“We didn’t have time to discuss and endorse the draft budget because we had to deal with some 69 items on the agenda. We will hold a special session on Monday for a final reading of the draft budget and a tuning up of figures related to the revenues,” Education Minister Marwan Hamadeh told The Daily Star Friday night following the four-hour Cabinet session chaired by Prime Minister Saad Hariri at the Grand Serail.
In addition to the draft budget, Hamadeh said ministers would also discuss a plan prepared by Energy Minister Cesar Abi Khalil to increase electricity supply, reduce the endemic deficit at EDL and improve electricity bill collection. He added that a final endorsement of the draft budget would take place at a Cabinet session to be chaired by President Michel Aoun at Baabda Palace.
Abi Khalil’s plan, designed to revive the energy sector with the aim of saving more than $1 billion annually in electricity production, is apparently aimed at appeasing Lebanese Forces chief Samir Geagea who has demanded that the Cabinet act to privatize electricity production as a condition for the three LF ministers to vote for the draft budget.
Speaking to reporters after the meeting, Information Minister Melhem Riachi said the Cabinet approved all items on the agenda, including tenders relating to buying equipment to shore up security at Beirut airport. “There will be a tender to buy equipment for the airport and boost its security,” he said. He did not give the cost of the equipment, but local media put it at $28 million. Riachi said because there were too many items on the agenda, it was decided to hold a special Cabinet session at 4 p.m. Monday to review the draft budget and broach the country’s electricity plan.
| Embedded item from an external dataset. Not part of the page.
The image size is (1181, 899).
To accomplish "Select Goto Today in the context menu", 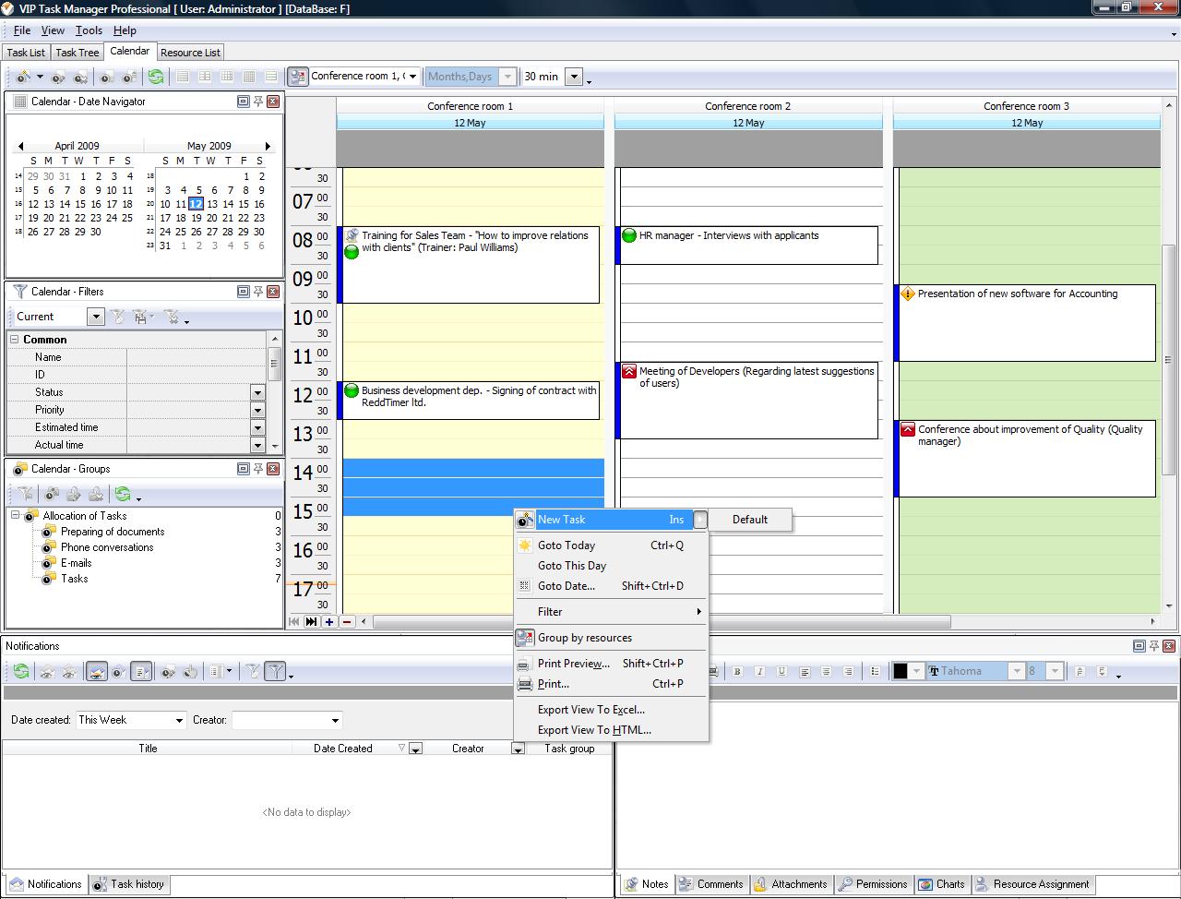I will (x=567, y=545).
“Because it was late to discuss the draft budget item, it was decided to hold an extraordinary session Monday to also discuss the electricity plan, which is essential for reducing big numbers in the budget because the squandering [of public money] in electricity exceeds $1 billion, in addition to boosting production,” he said.
Asked whether last week’s street protests against corruption and proposed taxes to finance the public sector’s salary scale bill were behind the delay in the endorsement of the draft budget, Riachi said: “We never claimed that the budget has been completely finalized. The budget is in need of a final review on Monday and it has nothing to do with street [protests]. We respect the people’s opinion, be they critics or supporters.”
He added that ministers would review Monday all details of the draft budget and make their remarks. “All revenues in the budget can be revised. There is nothing final [in the budget],” he said.
A few thousand Lebanese, mainly civil society activists and supporters of some political parties, rallied at Riad al-Solh Square last Sunday to protest Cabinet plans to impose taxes to cover the cost of long-awaited salary increases for civil servants and public school teachers, estimated at $800 million.
Riachi said the Cabinet also decided to renew rent contracts for some ministries in the Al-Azariyeh building in Beirut’s downtown district. He denied that rents for some ministries in this area were astronomical.
Public Works Minister Youssef Fenianos said he would send Saturday a report prepared by the airport equipment’s technical committee to the tenders department concerning security equipment to be installed at Beirut airport.
Speaking to reporters after the session, Finance Minister Ali Hasan Khalil said: “There is nothing new in the reading of the budget. It has been postponed to the next session.”
The Cabinet session came amid threats by civil society groups to stage fresh street protests against corruption, squandering of public money and a series of proposed taxes to finance the salary scale bill.
In response to protesters’ demands, Hariri has pledged to take measures to fight corruption in the public administration and put an end to the squandering of public money. He has also vowed to implement the salary scale bill.
The Cabinet has been holding meetings since last month devoted mainly to budget provisions, allocations for ministries as well as tax-reform proposals. Cabinet deliberations on the draft budget had been overshadowed by a split among lawmakers over financing the salary hike bill that thwarted a Parliament session last week, putting the bill into jeopardy. Once the Cabinet has endorsed the draft budget, it will send it to Parliament for final ratification.
Lebanon has not ratified a state budget since 2005 due to political bickering between rivals, leading to extrabudgetary spending in the billions of dollars. Parliament’s final ratification of the 2017 draft budget is seen as pivotal for bringing state finances under control and bolstering the battered economy, burdened by a more than $74 billion in public debt.